++++ Extract
A year ago, American cruise missiles destroyed Musla Ibrahim's
house and two of his neighbors. 8 of Musla's cousins perished
in the blasts, two more were injured. |
by Aaron Glantz
DOMIZ, NORTHERN IRAQ. 25-year old Musla Ibrahim stands atop
the remains of his house. The rubble is twenty feet high in
parts with iron rods sticking out of stray cinder blocks every
which way. A year ago, American cruise missiles destroyed
this house and two of his neighbors. 8 of Musla's cousins
perished in the blasts, two more were injured.
"There was a military car with an alert system and it
stopped near the shops over there," he says pointed at
a row of nearby shops. "I thought the pilots wanted to
destroy the car but it missed and destroyed this house instead.
Why didn't the airplane hit its target? I think they wanted
to destroy the car they could have done it the first time
but the second missile also missed its target and destroyed
two more houses."
++++++++
▸ **Task list**
(1) In the report on the missile strike in Domiz, how many of Musla Ibrahim's cousins died in the blasts?
(2) Say whether each statement agrees with the report on the missile strike in Domiz, and quote the words from the report that decide it: (a) Musla Ibrahim is 25 years old. (b) The rubble is thirty feet high in parts. (c) Musla says the second missile hit the military car.
(3) Carry on the report on the missile strike in Domiz, picking up after its final sentence.
The lines after this sentence are separate material from the report.
++++ Data rows
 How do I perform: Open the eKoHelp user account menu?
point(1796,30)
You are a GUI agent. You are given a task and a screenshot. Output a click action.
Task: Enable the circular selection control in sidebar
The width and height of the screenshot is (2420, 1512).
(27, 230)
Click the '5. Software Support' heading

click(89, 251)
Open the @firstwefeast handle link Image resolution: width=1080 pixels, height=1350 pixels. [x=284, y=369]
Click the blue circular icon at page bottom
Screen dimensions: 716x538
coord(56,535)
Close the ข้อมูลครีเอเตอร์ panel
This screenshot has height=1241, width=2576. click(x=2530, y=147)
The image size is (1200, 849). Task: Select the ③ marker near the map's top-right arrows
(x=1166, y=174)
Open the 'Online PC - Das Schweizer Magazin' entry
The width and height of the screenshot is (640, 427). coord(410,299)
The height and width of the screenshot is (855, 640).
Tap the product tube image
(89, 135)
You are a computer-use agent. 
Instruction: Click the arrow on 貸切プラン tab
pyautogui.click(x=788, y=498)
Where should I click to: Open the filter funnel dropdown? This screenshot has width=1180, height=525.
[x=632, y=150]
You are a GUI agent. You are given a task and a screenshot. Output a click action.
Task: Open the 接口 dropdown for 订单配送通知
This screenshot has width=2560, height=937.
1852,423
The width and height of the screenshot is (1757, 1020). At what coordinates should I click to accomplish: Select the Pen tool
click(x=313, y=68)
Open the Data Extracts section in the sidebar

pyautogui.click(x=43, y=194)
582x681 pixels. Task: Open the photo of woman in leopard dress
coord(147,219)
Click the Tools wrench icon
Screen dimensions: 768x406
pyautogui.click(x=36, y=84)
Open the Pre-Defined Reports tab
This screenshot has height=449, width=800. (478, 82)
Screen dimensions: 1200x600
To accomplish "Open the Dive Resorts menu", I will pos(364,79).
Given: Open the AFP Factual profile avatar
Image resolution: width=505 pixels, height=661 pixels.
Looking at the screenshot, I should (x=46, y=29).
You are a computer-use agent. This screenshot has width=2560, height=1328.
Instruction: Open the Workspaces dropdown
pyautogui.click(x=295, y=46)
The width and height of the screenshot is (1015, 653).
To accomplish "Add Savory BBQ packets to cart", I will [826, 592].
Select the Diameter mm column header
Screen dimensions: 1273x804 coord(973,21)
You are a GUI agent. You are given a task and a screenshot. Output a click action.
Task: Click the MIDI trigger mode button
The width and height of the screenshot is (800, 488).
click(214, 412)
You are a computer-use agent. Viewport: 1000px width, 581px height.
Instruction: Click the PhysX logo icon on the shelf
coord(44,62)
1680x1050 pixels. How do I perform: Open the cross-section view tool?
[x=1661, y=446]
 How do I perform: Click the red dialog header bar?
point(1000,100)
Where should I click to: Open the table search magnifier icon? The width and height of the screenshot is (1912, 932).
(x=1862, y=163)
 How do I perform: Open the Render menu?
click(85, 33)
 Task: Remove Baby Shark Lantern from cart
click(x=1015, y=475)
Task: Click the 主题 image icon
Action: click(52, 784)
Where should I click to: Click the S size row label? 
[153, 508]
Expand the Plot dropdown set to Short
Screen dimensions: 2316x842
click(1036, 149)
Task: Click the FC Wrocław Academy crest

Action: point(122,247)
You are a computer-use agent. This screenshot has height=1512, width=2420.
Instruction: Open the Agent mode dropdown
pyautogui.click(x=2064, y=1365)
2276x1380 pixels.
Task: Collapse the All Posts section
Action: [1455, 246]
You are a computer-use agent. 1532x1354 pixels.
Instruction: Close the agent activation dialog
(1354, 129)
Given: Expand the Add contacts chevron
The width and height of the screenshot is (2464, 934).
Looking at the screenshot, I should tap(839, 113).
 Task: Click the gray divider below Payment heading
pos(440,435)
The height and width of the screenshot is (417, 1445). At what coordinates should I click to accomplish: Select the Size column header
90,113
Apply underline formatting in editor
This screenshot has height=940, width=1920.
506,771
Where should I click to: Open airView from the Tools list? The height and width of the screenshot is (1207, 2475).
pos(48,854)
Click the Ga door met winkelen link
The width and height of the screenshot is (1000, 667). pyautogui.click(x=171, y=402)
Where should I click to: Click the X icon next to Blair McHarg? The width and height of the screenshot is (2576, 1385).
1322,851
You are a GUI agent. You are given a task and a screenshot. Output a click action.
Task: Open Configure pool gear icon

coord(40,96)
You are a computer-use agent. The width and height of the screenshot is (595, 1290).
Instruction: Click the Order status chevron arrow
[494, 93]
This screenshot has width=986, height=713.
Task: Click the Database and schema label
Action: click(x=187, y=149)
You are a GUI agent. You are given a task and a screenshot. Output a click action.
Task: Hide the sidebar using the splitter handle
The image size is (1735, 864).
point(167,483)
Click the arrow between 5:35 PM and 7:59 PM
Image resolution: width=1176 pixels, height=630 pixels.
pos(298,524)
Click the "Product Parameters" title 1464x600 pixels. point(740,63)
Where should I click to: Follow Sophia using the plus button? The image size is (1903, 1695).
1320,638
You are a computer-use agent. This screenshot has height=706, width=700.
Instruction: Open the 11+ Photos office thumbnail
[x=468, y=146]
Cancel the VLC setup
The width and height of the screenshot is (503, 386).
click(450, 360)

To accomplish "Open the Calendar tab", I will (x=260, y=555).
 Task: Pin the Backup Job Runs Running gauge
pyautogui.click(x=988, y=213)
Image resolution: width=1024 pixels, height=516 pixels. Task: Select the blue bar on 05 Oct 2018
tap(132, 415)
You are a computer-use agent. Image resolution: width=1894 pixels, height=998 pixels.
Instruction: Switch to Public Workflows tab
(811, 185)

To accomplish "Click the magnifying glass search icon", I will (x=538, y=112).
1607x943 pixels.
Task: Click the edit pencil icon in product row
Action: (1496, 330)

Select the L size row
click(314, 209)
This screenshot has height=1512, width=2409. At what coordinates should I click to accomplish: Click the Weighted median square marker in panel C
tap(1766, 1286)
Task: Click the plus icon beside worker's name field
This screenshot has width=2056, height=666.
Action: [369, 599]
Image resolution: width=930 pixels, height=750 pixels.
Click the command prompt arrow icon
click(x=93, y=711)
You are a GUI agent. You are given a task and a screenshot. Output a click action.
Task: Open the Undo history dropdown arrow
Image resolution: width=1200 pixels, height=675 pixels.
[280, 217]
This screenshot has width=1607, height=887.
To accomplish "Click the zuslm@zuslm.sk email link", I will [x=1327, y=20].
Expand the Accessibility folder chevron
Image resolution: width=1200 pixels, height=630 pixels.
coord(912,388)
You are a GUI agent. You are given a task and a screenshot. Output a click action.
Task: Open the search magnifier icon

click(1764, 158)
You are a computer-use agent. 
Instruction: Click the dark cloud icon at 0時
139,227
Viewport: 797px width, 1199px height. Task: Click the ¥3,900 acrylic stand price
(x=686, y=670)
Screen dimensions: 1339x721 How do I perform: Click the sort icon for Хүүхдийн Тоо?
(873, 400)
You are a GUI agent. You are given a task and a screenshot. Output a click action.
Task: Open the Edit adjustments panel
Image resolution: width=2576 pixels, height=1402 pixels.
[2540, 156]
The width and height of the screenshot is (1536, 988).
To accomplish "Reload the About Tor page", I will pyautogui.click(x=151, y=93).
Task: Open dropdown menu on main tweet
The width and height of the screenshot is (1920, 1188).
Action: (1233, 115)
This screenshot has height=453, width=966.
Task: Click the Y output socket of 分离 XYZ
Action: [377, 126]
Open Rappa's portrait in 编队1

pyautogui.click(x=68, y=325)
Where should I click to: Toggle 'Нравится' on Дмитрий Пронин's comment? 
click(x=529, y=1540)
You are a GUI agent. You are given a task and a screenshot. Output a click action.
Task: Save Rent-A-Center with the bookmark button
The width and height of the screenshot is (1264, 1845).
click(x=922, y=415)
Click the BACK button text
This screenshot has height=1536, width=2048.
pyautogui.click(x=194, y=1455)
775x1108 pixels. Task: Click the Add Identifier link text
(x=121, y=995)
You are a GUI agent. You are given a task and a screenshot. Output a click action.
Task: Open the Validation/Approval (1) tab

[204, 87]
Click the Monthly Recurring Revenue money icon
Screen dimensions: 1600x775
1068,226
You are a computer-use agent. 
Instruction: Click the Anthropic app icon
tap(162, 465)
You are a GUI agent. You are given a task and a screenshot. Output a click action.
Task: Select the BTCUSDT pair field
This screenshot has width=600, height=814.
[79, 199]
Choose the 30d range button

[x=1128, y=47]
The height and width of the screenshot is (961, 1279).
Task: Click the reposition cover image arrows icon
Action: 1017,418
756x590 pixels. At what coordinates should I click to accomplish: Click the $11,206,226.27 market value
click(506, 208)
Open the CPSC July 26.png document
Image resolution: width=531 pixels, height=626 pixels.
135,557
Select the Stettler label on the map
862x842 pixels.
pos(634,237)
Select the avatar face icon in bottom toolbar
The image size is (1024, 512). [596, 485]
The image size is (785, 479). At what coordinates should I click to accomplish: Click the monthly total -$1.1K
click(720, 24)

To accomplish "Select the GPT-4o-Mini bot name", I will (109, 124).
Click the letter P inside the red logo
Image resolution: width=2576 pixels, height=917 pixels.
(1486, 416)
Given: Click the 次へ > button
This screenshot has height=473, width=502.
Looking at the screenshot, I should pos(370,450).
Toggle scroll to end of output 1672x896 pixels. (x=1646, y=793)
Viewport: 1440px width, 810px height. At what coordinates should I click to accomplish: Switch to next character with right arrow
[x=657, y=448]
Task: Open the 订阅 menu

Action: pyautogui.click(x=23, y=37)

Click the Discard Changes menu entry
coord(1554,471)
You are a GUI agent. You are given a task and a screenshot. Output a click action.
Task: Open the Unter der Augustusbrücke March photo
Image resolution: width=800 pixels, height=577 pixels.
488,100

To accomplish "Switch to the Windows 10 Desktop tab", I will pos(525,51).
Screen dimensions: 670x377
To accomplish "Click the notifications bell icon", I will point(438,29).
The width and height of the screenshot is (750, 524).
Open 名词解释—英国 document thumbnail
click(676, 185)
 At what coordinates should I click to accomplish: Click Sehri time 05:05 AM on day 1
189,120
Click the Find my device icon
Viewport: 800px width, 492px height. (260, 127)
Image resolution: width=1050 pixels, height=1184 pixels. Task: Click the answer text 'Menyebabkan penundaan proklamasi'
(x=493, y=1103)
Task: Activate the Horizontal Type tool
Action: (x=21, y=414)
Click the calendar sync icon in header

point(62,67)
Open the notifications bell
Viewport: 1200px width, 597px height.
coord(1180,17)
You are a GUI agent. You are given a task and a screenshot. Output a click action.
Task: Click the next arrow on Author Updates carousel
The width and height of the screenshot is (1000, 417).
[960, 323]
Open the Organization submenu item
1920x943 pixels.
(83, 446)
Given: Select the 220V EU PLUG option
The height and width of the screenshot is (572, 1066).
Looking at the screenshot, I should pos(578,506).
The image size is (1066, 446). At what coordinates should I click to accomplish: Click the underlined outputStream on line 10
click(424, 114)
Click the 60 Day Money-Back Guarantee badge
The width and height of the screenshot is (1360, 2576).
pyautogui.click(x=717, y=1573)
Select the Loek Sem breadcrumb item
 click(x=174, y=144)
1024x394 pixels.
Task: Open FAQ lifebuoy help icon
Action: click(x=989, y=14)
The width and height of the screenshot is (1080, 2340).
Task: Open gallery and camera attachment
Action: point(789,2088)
++++++++
▸ **Solved tasks**
(1) Eight of his cousins perished in the blasts.

(2)
(a) Yes: "25-year old Musla Ibrahim stands atop the remains of his house."
(b) No: "The rubble is twenty feet high in parts."
(c) No: "the second missile also missed its target and destroyed two more houses."

(3)
A year after an American war-planed bombed his house, a bull-dozer
clears away its remains. Today Musla Ibrahim lives two hours
away in the city of Mosul. He has no job, so he's returned
to the site of his former home to think.
"A year ago we were all together living here and spending
our free time together," he says. "Now all of the
Arab families have spread out. They live in Mosul or in the
villages. We won't ever meet together again."
But Domiz is hardly a ghost-town. The rubble of Musla Ibrahim's
old house has been bought by a Kurdish man who plans to construct
a new home. Every day it seems, a new Kurdish family occupies
an old Arab home here -- A few blocks away Myda Mossan and
her family of six move into their new four bedroom home --
bought from an Arab for $15,000 - a fraction of its value
on the open market.
The Arabs "came here under the power of the old regime
and now they're leaving," she says. "There's a process
of freedom going on. In the past this area was a Kurdish place
so they should go and leave the area."
The events playing out at Domiz are part of a pattern playing
out across Northern Iraq where Kurds are moving into areas
they historically populated before Saddam Hussein's brutal
Anfal campaign. In the late 1980s, more than 100,000 Iraqi
Kurds were lead out of their villages at gun-point, their
villages bull-dozed behind them. Cities like Domiz were built
in their place.
But history is small comfort to Musla Ibrahim.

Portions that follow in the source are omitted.